_TEXT_.
To further quantify agreement across all assessment methods, a pairwise Cohen κ analysis was performed for both malignancy classification and BI-RADS 4 subcategories. The results demonstrated substantial variability in agreement among raters, with consistently higher κ values in malignancy classification (κ range 0.26-0.74) compared to subcategory assignment (κ range 0.09-0.40). Detailed statistical metrics are provided in Multimedia Appendix 6.
Analysis of Diagnostic Errors by LLMs
To better understand the diagnostic behavior of the LLMs, we performed targeted misclassification analyses for DeepSeek-R1, the model with the best overall performance, and Claude 3 Opus, which showed unusually high sensitivity but low specificity.
DeepSeek-R1 incorrectly classified 86 pathologically benign BI-RADS 4 lesions as malignant. The most common diagnoses were fibroadenoma (n=29, 33.7%), adenosis (n=20, 23.3%), intraductal papilloma (n=7, 8.1%), and inflammatory lesions (n=6, 7.0%). As shown in Table 5, lesion size was the most prominent feature cited in the reasoning text, accounting for approximately 34% of false-positive errors. Misclassified benign lesions were significantly larger than correctly classified benign lesions (mean 17.4, SD 13.9 mm vs mean 11.5, SD 8.6 mm; P=.01). Of the 193 extracted features, calcification descriptors constituted a significant proportion (n=49, 25.4%), encompassing both benign and suspicious subtypes. A representative example is illustrated in Figure 3A and B, where a large lobulated mass was upgraded by DeepSeek-R1 but was ultimately confirmed as fibroadenoma. In contrast, DeepSeek-R1 misclassified only 27 (8.7%) malignant cases as benign, primarily invasive ductal carcinoma (n=18, 66.7%) and ductal carcinoma in situ (n=9, 33.3%). Figure 3C and D illustrates a case classified as benign by DeepSeek-R1 but confirmed as ductal carcinoma in situ.
Representative mammographic cases misclassified by DeepSeek-R1. A and C are craniocaudal views; B and D are mediolateral oblique views. (A, B) A 44-year-old woman with type C breast density. A large, well-defined, shallowly lobulated mass (approximately 88 × 68 mm) is visible in the left breast. The radiologist classified the lesion as Breast Imaging Reporting and Data System (BI-RADS) 4A, while DeepSeek-R1 classified it as BI-RADS 4C. Postoperative pathology confirmed fibroadenoma. (C, D) A 37-year-old woman with type C breast density. Clustered calcifications are seen in the lower outer quadrant of the right breast, measuring approximately 16 × 11 mm. The radiologist classified the finding as BI-RADS 4A, while DeepSeek-R1 classified it as BI-RADS 3. Postoperative pathology confirmed ductal carcinoma in situ.

_THE DATA_.
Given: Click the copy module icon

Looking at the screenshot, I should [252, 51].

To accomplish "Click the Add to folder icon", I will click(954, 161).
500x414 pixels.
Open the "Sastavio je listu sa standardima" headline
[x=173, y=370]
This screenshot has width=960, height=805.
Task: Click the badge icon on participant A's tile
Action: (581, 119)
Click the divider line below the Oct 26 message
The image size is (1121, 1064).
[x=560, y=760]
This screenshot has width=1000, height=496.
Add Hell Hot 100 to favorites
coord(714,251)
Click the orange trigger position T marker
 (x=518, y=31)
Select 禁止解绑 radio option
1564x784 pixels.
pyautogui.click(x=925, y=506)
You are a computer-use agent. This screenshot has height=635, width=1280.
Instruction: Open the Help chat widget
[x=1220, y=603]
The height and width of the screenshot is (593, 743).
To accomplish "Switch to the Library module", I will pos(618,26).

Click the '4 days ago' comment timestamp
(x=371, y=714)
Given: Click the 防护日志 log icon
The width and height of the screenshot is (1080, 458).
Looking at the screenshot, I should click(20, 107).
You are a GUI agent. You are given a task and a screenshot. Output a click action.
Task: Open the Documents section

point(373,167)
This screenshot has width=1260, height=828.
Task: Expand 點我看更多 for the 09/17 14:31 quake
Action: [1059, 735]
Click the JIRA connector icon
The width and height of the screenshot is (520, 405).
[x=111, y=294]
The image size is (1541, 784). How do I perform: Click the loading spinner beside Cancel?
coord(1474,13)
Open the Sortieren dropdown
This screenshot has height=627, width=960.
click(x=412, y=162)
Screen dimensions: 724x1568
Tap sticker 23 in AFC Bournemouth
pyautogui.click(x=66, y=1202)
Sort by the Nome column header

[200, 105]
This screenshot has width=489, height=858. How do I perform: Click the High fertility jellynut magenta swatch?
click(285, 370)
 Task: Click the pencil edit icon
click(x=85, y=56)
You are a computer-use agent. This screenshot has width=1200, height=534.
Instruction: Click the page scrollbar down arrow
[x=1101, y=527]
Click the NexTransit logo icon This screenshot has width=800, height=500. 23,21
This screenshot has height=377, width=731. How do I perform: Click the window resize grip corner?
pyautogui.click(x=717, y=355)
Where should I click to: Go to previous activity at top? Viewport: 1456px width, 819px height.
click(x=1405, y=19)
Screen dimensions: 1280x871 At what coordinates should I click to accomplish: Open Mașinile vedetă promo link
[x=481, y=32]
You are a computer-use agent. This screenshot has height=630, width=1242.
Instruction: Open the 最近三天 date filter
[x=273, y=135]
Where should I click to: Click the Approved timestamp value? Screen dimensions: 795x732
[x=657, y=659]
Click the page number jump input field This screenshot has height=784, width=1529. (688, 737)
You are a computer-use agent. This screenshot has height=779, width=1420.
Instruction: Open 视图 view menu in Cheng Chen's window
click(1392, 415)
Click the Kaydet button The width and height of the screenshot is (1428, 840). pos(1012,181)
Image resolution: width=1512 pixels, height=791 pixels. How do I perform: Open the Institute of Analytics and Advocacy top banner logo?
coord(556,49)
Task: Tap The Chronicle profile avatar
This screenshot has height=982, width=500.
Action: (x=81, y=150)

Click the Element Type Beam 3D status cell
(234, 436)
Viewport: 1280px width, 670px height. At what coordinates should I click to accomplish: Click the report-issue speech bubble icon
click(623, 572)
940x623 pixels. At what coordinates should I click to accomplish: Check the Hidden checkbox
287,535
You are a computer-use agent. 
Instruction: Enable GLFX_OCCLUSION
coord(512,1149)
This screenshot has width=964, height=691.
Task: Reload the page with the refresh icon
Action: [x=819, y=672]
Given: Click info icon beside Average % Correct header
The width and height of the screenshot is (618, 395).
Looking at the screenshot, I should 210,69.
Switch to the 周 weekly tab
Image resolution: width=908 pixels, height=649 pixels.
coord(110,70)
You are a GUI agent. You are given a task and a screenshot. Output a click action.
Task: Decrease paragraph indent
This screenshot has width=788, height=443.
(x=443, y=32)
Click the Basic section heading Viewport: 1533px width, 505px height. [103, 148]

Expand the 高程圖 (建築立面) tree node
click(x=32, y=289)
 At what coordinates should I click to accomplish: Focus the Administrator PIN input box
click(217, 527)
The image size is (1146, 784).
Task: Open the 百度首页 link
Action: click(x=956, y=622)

_INSTRUCTIONS_.
• a. In the text on diagnostic errors by LLMs, which feature was cited most often in DeepSeek-R1's reasoning for its false-positive errors?
• b. Continue the text on diagnostic errors by LLMs from the point where it stops.

_RESULTS IN ORDER_.
• a. Lesion size, accounting for approximately 34% of false-positive errors.

• b.
Claude 3 Opus produced 101 false-positive predictions, far more than DeepSeek-R1, which largely explains its markedly reduced specificity. These misclassified benign lesions included fibroadenoma (n=30, 29.7%), adenosis (n=20, 19.8%), papilloma (n=8, 7.9%), and inflammatory changes (n=7, 6.9%). Similar to DeepSeek-R1, lesion size played a major role (Table 5). Misclassified benign lesions were significantly larger than correctly classified benign lesions (mean 16.28, SD 12.64 mm vs mean 13.6, SD 8.2 mm; P=.01). Claude 3 Opus misclassified only 10 malignant lesions as benign (invasive ductal carcinoma: n=6), far fewer than DeepSeek-R1.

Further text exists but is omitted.